De leur côté, les sponsors doivent sortir la tête de l'eau, se montrer au milieu d'un marché saturé et de consommateurs rompus aux techniques de communication. Ces derniers veulent revenir aux basiques (bien vivre, bien manger, s'amuser, etc) et rejettent en conséquences les techniques marketing agressives. Mais conscients du besoin d'argent en sport, ils doivent accepter la présence d'annonceurs. Pas à n'importe quel prix pour autant. Le sponsor a des droits mais aussi des obligations.

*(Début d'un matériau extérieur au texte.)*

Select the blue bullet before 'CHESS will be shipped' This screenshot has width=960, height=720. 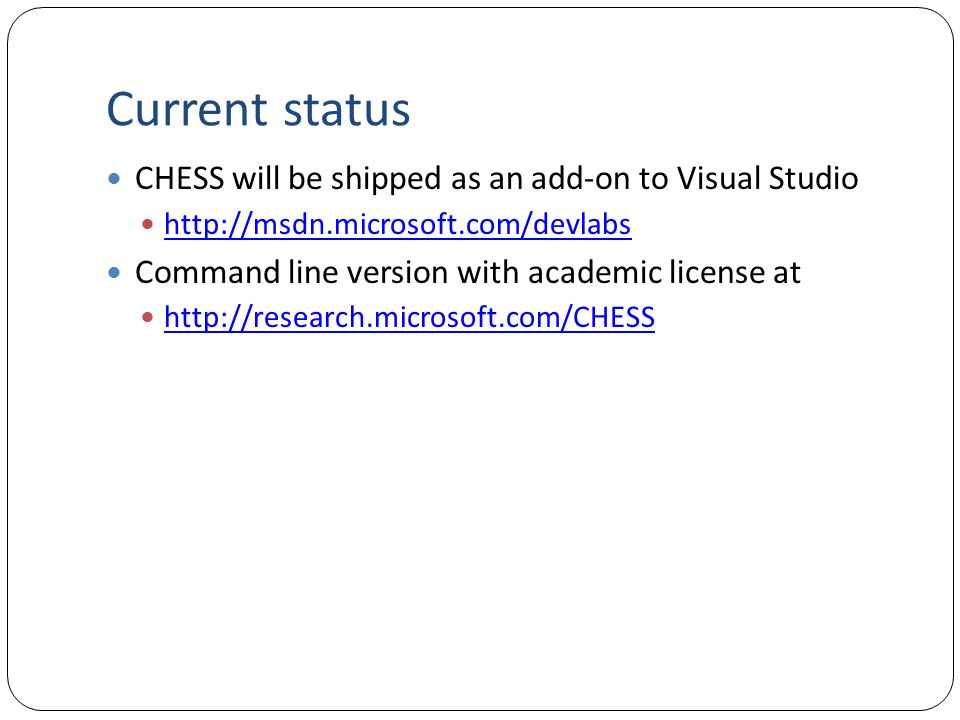click(114, 179)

Ainsi est né la notion de sponsoring citoyen = apporter une valeur ajoutée aux fans de sports, une réponse directe à leurs attentes et préoccupations de la vie quotidienne, sans se contenter de leur demander de consommer via des pubs. Concrètement, c'est aidé les gens à assouvir leur passion, à favoriser la pratique sportive chez les jeunes, prévenir des risques du dopage ou de l'obésité, etc...


 


On semble croire que c'est la nouvelle tendance pour les marques. Si elle n'est pas suffisamment appliqué, cette orientation marketing (n'ayons pas peur de le dire) ne me parait pas nouvelle non plus. Coca-Cola est parmi les pionniers du genre (en sport j'entends) : les enfants qui tiennent la main des joueurs à leurs arrivées sur les pelouses des stades, c'est Coca. Le logo de lutte contre le racisme sur les stades de l'Euro2008, c'est Hublot (horloger). Ces exemples sont les plus connus mais il y en a bien d'autres. Récemment Ferrero a lancé une opération locale pertinente très mal dénommée "5 Maillots pour l'enfance" (www.5maillots.fr). Objectif : non pas offrir un maillot à 5 jeunes mais leur place sur le maillot de l'équipe pro de basket de Rouen (siège France de Ferrero) à 5 associations ayant remporté un concours. Etant sponsor de cette équipe, Ferrora cèdera sa place sur le maillot de Rouen durant 5 matchs à domicile au profit du logo de chacune des cinq associations choisies. En parallèle de cette visibilité cédée, d'autres actions sont menées par Ferrero pour les soutenir.


Donc nouveau, non. Marginale, oui. Dommage car aujourd'hui la situation (crise + paysage publicitaire saturé + ras le bol du consommateur) rend indispensable la responsabilité sociale des marques. Chaque euro investit en pub doit être réfléchit. Les consommateurs ne seront pas (tous) dupes des marques qui aujourd'hui viendraient par nécessité (pression du chiffre d'affaires) surfer sur cette vague. Mais il ne faudra pas trop critiquer ces prises de risques des marques car elles sont réellement nécessaires.